─── Source data ───

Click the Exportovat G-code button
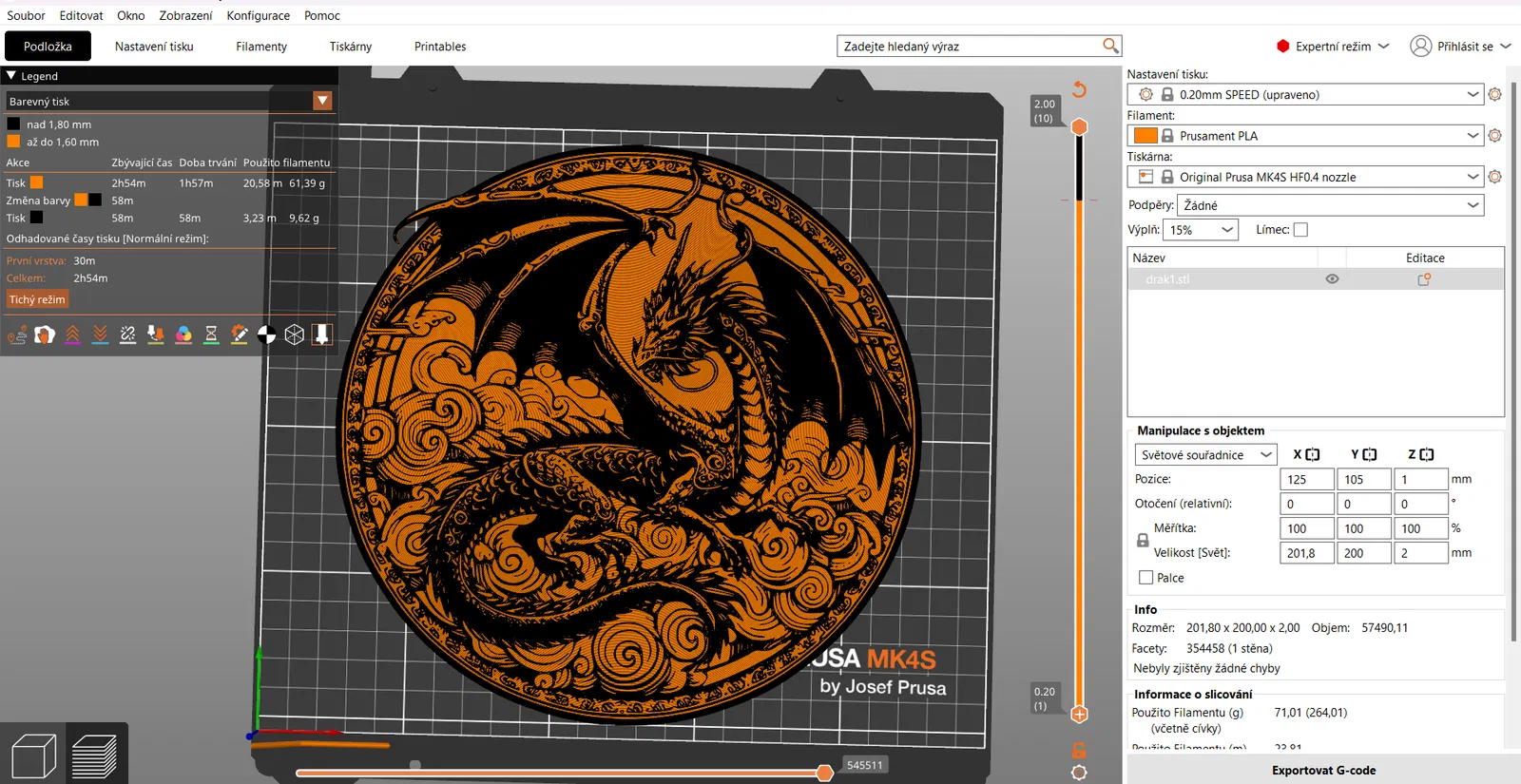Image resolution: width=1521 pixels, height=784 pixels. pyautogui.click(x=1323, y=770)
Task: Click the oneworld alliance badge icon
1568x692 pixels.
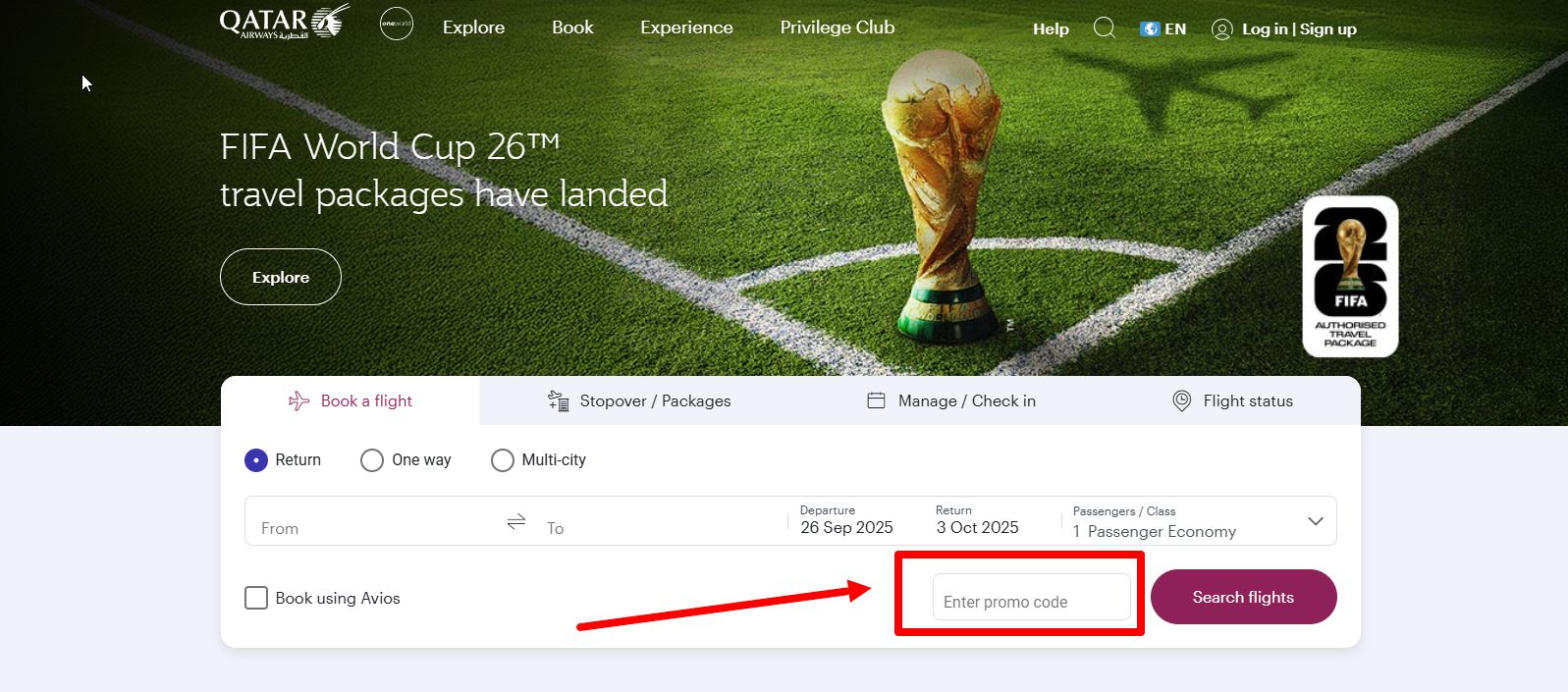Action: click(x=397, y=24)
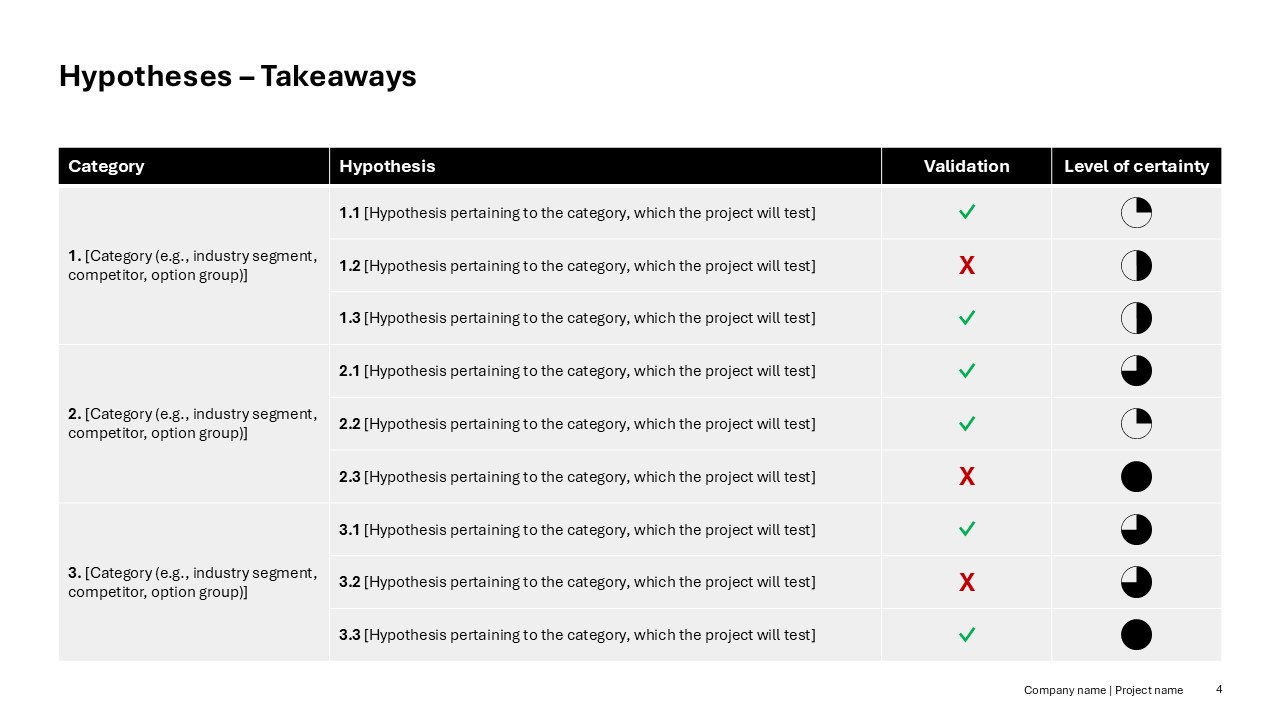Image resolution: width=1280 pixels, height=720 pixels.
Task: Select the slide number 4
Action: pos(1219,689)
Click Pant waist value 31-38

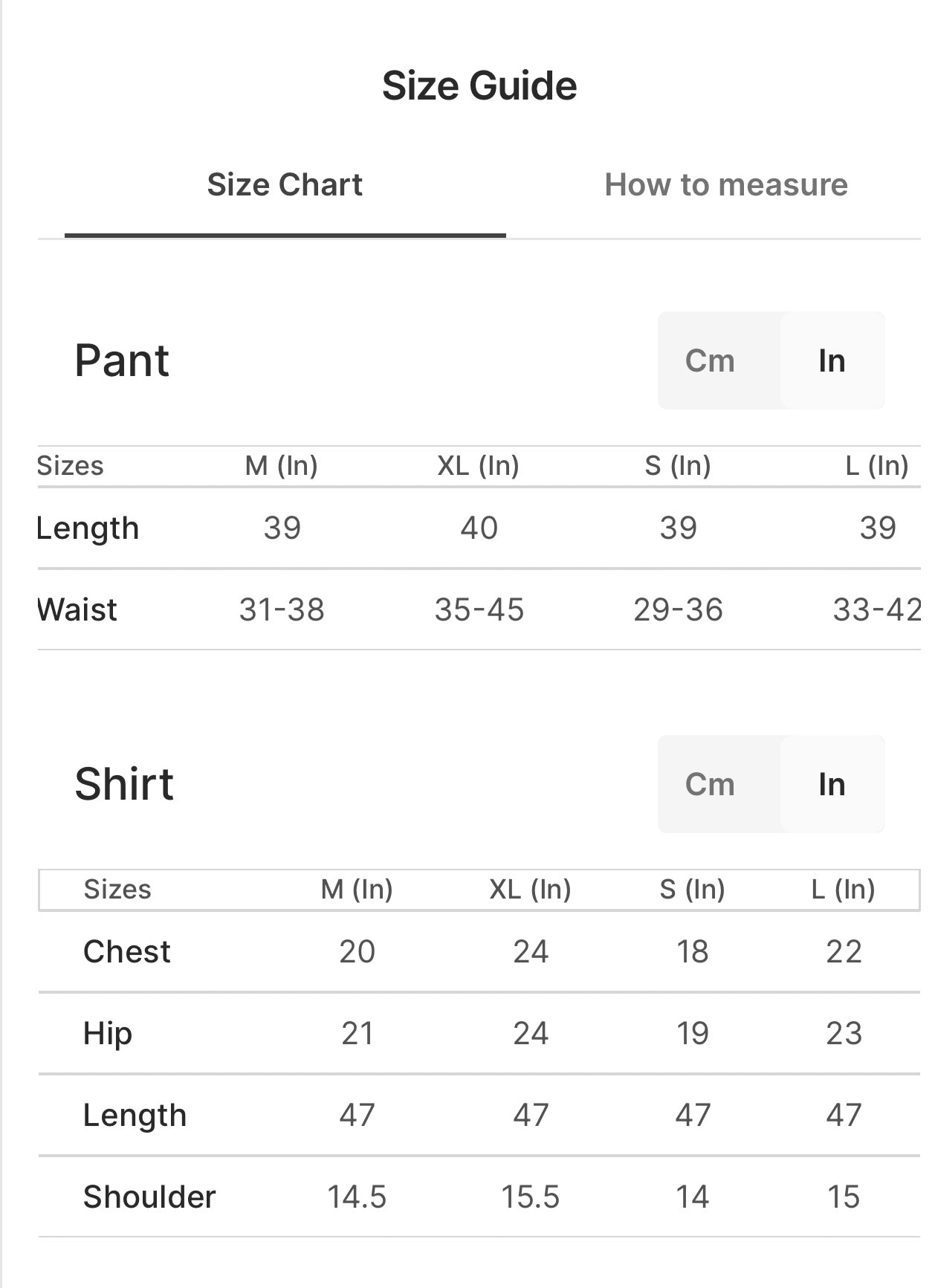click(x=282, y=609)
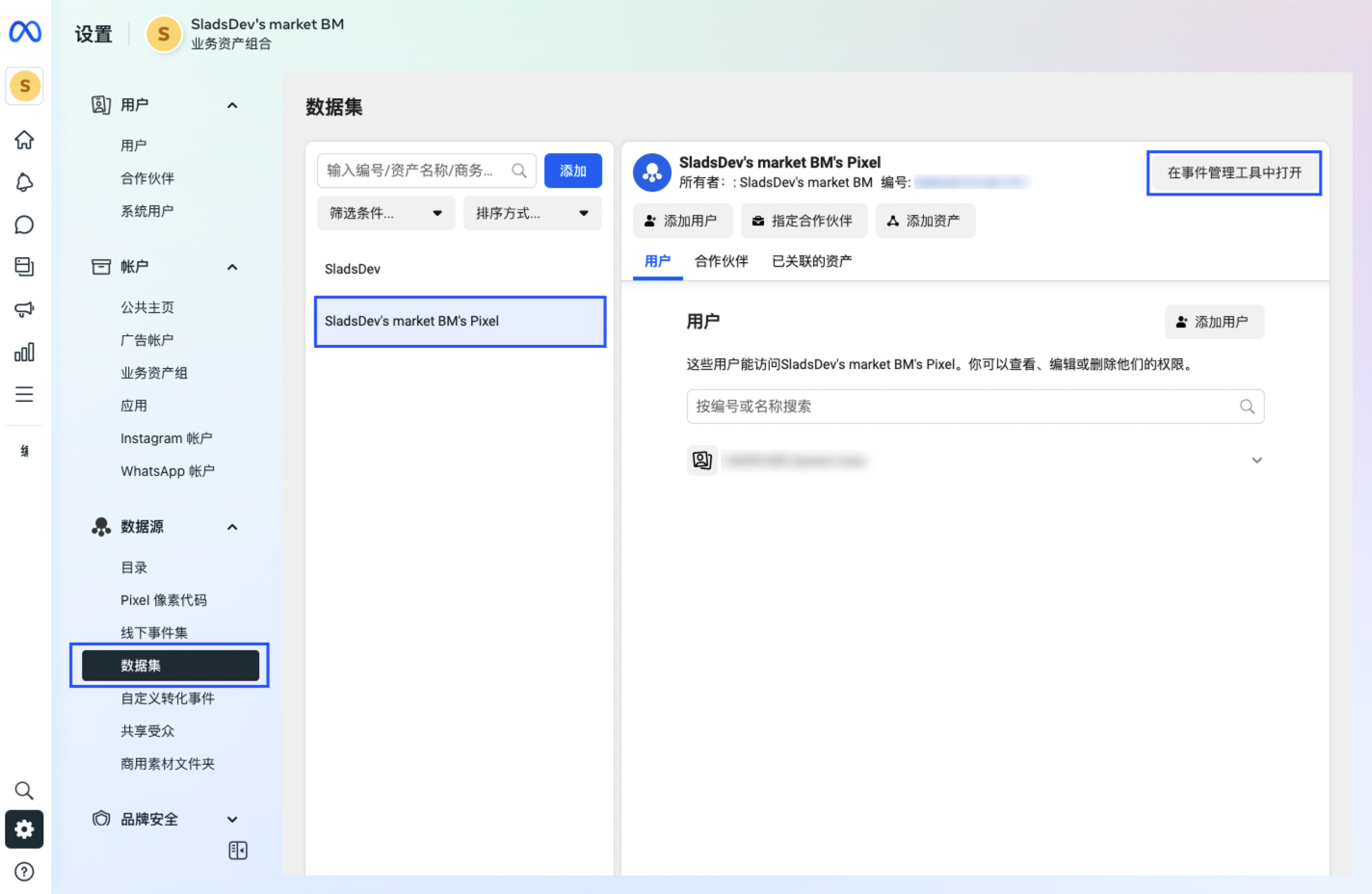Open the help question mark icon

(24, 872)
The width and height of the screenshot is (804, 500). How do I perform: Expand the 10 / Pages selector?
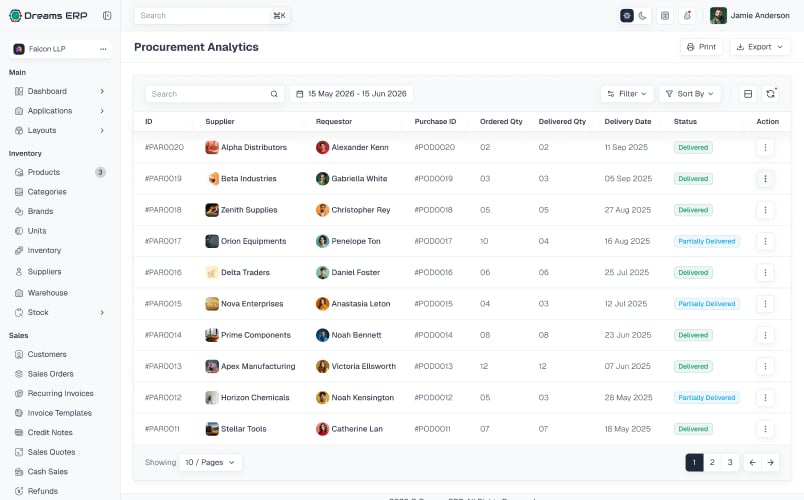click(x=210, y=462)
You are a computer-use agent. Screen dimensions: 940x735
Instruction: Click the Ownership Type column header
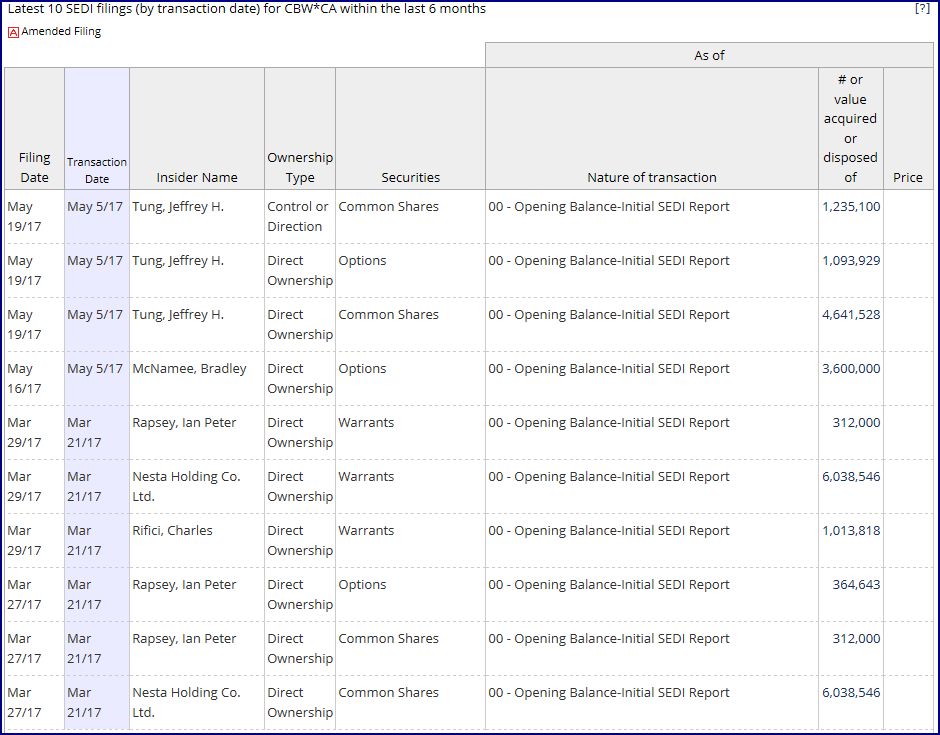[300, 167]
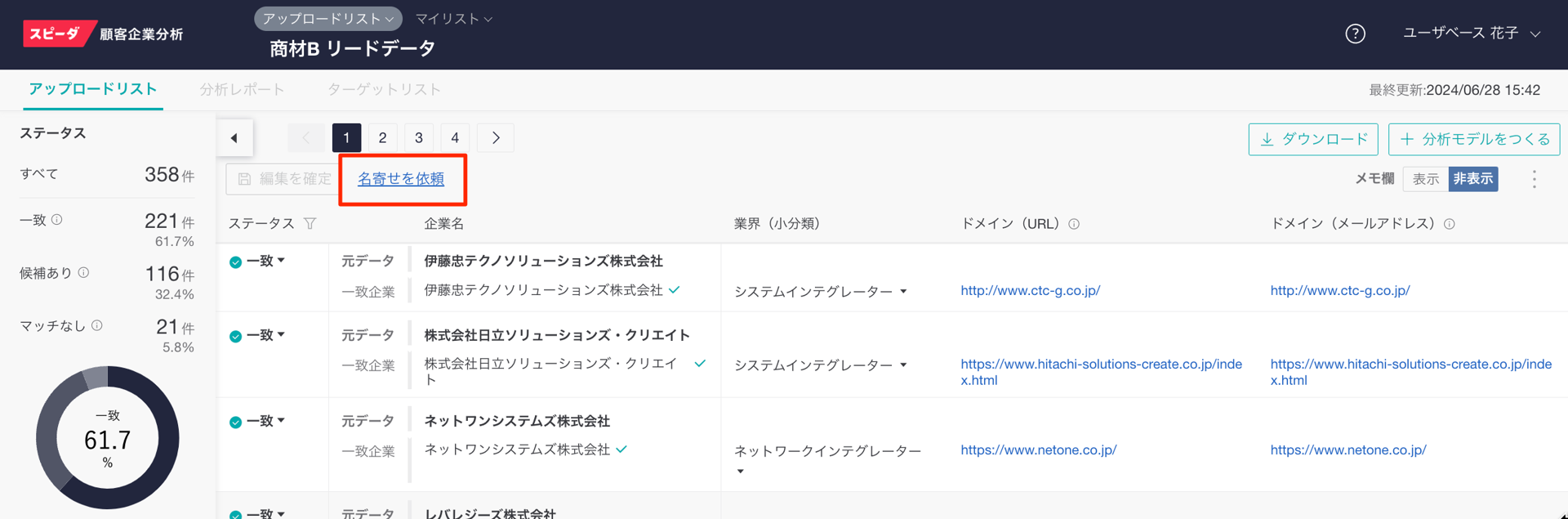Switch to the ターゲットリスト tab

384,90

───

What is required :: Return exactly the lines running from the line with "You are a computer-use" through the final line of the listing. Leave the pictures out.

Reply to the exercise ::
You are a computer-use agent. Screen dimensions: 940x735
Instruction: Click the Ownership Type column header
[300, 167]
Switch to the ターゲットリスト tab

384,90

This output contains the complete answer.